### [Exercise requirements]
Copy each line below as it stands, but skip any picture it contains.

Source material: Begin

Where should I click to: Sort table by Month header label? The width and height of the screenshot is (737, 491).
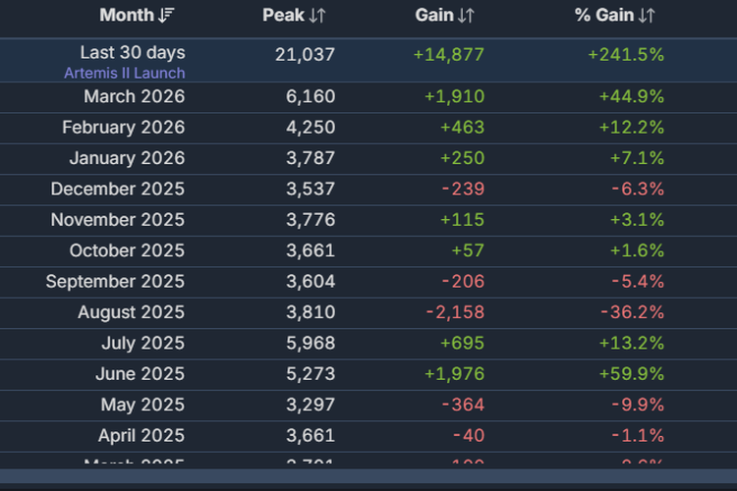coord(127,15)
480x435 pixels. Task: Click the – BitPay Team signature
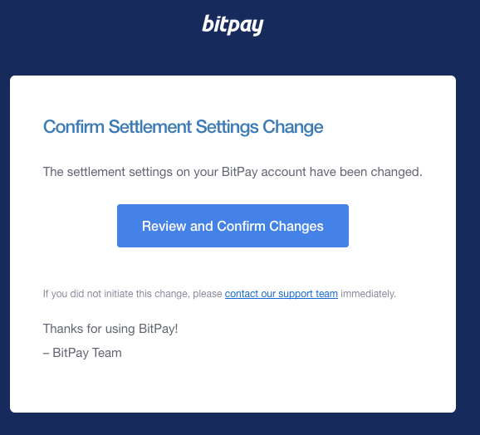82,353
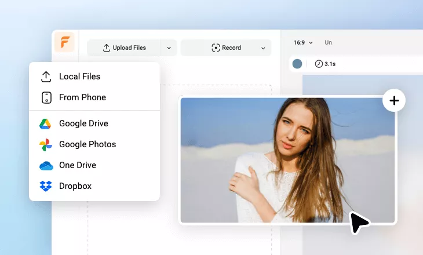Select the woman photo thumbnail
Image resolution: width=423 pixels, height=255 pixels.
click(287, 160)
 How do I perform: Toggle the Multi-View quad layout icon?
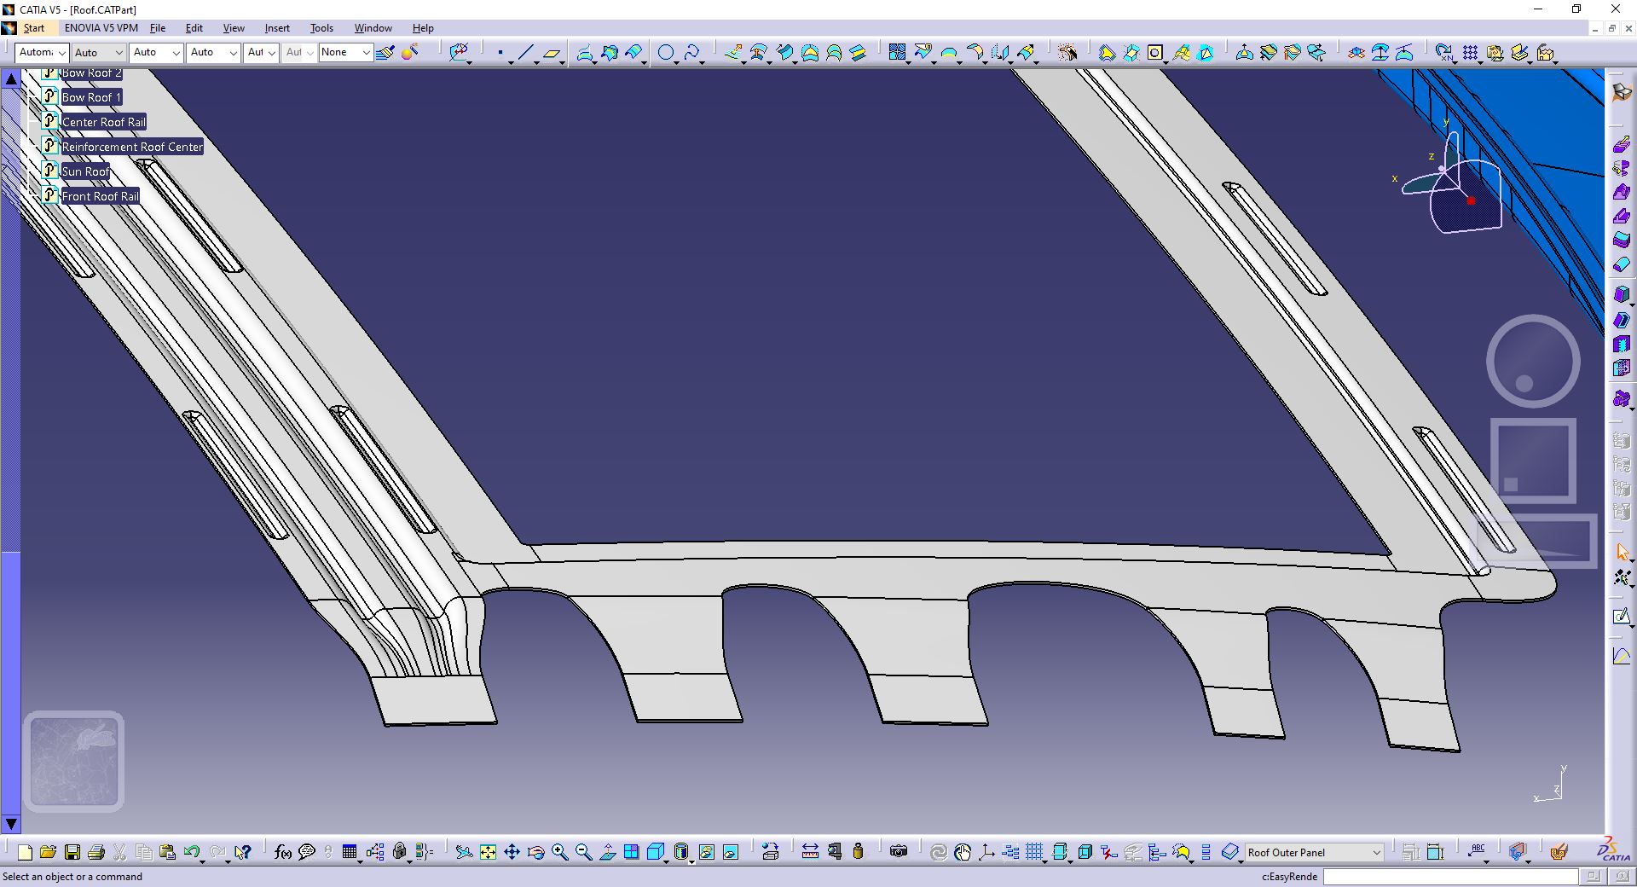(632, 852)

Source material: End

### [Completed exercise]
Where should I click to: Sort table by Month header label? The width and height of the screenshot is (737, 491).
coord(127,15)
480x435 pixels. Task: Click the – BitPay Team signature
82,353
Select the woman photo thumbnail
Image resolution: width=423 pixels, height=255 pixels.
click(287, 160)
 How do I perform: Toggle the Multi-View quad layout icon?
(632, 852)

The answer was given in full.